WRITTEN EXERCISE:
Rewrite everything from the start of the following lines down to the line containing "函数（function） (74, 516)", replacing "Identify" with "Determine" and leaving everything else unchanged.

== EXTRACTED ENTRIES ==

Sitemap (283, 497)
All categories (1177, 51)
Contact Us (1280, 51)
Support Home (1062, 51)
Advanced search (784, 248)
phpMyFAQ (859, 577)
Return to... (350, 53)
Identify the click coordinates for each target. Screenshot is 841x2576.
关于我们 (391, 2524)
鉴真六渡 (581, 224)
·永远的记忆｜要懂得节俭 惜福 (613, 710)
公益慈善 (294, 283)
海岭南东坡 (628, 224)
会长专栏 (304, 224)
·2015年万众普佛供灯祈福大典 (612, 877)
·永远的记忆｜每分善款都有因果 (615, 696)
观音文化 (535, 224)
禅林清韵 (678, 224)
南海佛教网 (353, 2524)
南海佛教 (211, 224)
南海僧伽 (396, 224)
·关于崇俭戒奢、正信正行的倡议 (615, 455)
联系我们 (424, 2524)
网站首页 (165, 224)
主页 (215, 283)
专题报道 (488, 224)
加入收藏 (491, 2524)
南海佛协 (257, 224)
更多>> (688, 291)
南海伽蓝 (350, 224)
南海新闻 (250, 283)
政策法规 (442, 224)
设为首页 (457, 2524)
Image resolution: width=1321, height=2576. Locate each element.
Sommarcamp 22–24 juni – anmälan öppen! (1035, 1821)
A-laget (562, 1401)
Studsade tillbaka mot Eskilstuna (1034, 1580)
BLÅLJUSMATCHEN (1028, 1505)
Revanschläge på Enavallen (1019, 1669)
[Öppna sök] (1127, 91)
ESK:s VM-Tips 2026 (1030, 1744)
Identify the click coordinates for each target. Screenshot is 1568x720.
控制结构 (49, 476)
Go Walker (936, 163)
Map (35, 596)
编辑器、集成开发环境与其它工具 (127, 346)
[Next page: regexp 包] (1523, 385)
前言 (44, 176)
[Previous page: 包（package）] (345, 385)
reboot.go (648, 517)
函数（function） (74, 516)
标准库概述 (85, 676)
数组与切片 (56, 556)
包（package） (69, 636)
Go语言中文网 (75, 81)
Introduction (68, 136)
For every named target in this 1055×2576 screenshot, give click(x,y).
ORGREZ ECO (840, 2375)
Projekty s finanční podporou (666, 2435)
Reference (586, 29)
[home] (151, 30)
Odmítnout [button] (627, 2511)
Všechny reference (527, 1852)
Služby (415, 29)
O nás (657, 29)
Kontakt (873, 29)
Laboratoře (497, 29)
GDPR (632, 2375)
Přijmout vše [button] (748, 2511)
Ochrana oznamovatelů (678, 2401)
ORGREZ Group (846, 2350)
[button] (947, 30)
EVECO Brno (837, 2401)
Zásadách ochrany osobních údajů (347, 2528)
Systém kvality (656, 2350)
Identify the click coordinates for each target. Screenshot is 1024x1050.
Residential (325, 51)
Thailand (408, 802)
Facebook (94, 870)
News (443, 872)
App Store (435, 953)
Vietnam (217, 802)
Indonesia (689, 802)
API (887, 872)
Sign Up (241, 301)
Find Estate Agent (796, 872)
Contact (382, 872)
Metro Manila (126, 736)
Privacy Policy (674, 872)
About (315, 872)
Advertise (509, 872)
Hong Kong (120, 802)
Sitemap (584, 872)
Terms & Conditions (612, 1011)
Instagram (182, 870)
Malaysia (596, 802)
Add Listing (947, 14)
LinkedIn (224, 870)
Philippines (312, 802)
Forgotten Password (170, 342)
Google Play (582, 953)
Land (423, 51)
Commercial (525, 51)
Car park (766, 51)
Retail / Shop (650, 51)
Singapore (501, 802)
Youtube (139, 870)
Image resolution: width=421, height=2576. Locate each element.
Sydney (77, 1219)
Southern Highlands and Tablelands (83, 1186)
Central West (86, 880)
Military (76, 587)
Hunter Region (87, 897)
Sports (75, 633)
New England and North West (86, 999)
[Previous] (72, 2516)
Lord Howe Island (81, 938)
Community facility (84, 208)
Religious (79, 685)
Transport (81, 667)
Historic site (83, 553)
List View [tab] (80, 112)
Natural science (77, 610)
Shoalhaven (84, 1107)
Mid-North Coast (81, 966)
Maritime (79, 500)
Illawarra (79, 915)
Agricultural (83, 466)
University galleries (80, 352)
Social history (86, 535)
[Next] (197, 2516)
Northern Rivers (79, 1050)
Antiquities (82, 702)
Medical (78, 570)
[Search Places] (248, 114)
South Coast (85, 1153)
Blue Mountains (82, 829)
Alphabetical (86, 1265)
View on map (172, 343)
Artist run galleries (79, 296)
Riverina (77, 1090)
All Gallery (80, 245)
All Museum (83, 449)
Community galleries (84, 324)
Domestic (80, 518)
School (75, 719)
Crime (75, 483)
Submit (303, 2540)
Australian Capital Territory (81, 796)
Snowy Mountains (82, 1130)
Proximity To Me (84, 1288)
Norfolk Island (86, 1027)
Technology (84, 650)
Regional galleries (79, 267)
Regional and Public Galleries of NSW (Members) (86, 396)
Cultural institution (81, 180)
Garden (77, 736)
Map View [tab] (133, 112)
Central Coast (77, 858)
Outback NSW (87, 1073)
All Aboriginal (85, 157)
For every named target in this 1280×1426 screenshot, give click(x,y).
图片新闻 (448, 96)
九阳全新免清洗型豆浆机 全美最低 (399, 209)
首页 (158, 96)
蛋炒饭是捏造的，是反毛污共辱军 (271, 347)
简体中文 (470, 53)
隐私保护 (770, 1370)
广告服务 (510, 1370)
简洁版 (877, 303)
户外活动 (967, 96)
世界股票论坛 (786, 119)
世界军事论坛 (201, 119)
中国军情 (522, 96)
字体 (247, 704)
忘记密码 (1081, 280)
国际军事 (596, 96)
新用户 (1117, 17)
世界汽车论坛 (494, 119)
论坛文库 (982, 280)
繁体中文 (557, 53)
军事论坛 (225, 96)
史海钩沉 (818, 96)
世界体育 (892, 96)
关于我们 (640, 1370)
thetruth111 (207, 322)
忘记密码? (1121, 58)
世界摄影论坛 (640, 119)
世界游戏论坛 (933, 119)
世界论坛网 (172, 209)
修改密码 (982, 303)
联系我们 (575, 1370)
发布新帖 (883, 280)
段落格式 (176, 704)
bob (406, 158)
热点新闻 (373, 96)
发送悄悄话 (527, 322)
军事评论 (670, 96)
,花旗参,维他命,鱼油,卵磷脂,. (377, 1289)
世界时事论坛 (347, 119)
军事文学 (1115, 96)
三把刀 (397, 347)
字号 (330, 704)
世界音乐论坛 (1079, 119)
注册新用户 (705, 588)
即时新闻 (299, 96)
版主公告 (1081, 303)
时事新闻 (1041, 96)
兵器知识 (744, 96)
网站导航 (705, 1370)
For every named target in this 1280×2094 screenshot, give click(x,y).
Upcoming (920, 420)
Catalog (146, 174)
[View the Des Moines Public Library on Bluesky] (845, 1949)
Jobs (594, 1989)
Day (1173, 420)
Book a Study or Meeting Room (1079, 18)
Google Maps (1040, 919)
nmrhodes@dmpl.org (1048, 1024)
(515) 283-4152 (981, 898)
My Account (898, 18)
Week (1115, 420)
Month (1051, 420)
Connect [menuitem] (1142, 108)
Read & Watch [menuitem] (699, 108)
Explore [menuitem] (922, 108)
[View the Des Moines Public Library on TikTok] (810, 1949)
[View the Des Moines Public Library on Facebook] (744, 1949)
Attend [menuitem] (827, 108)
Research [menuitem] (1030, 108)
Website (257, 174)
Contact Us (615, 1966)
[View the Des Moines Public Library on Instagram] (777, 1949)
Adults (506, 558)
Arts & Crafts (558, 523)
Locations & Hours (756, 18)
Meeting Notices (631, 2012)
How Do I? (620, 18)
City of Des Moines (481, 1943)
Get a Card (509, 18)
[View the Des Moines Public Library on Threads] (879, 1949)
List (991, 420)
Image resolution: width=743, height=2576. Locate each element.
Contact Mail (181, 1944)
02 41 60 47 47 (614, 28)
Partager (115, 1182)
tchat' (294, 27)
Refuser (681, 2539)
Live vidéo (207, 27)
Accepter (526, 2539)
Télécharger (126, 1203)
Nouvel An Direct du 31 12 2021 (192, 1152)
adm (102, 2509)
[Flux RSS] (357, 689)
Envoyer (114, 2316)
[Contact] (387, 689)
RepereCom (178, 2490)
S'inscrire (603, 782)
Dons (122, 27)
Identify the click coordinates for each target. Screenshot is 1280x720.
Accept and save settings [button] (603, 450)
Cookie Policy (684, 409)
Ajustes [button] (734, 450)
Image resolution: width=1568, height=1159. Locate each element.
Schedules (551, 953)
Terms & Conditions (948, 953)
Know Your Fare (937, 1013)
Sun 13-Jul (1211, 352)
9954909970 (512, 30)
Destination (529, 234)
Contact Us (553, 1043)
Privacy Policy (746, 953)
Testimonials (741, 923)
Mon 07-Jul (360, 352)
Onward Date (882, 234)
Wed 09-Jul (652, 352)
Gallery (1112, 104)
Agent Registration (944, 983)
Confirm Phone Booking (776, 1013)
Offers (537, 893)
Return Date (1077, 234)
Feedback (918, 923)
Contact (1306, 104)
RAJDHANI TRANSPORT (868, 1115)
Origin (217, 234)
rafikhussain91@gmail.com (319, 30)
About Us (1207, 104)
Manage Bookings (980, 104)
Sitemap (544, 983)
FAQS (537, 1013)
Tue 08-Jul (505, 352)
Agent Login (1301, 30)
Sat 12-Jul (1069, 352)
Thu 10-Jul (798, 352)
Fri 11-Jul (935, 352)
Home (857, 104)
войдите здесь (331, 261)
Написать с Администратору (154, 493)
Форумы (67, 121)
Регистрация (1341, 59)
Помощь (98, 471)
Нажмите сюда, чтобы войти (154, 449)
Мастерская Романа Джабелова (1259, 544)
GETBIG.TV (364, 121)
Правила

===

WRITTEN REPLY:
Sitemap (283, 497)
All categories (1177, 51)
Contact Us (1280, 51)
Support Home (1062, 51)
Advanced search (784, 248)
phpMyFAQ (859, 577)
Return to... (350, 53)
Determine the click coordinates for each target. Screenshot is 841x2576.
关于我们 (391, 2524)
鉴真六渡 (581, 224)
·永远的记忆｜要懂得节俭 惜福 (613, 710)
公益慈善 (294, 283)
海岭南东坡 (628, 224)
会长专栏 (304, 224)
·2015年万众普佛供灯祈福大典 (612, 877)
·永远的记忆｜每分善款都有因果 (615, 696)
观音文化 (535, 224)
禅林清韵 (678, 224)
南海佛教网 (353, 2524)
南海佛教 (211, 224)
南海僧伽 (396, 224)
·关于崇俭戒奢、正信正行的倡议 (615, 455)
联系我们 (424, 2524)
网站首页 (165, 224)
主页 (215, 283)
专题报道 (488, 224)
加入收藏 (491, 2524)
南海佛协 (257, 224)
更多>> (688, 291)
南海伽蓝 (350, 224)
南海新闻 (250, 283)
政策法规 (442, 224)
设为首页 (457, 2524)
Image resolution: width=1321, height=2576. Locate each element.
Sommarcamp 22–24 juni – anmälan öppen! (1035, 1821)
A-laget (562, 1401)
Studsade tillbaka mot Eskilstuna (1034, 1580)
BLÅLJUSMATCHEN (1028, 1505)
Revanschläge på Enavallen (1019, 1669)
[Öppna sök] (1127, 91)
ESK:s VM-Tips 2026 (1030, 1744)
Determine the click coordinates for each target. Screenshot is 1568x720.
控制结构 (49, 476)
Go Walker (936, 163)
Map (35, 596)
编辑器、集成开发环境与其它工具 (127, 346)
[Next page: regexp 包] (1523, 385)
前言 (44, 176)
[Previous page: 包（package）] (345, 385)
reboot.go (648, 517)
函数（function） (74, 516)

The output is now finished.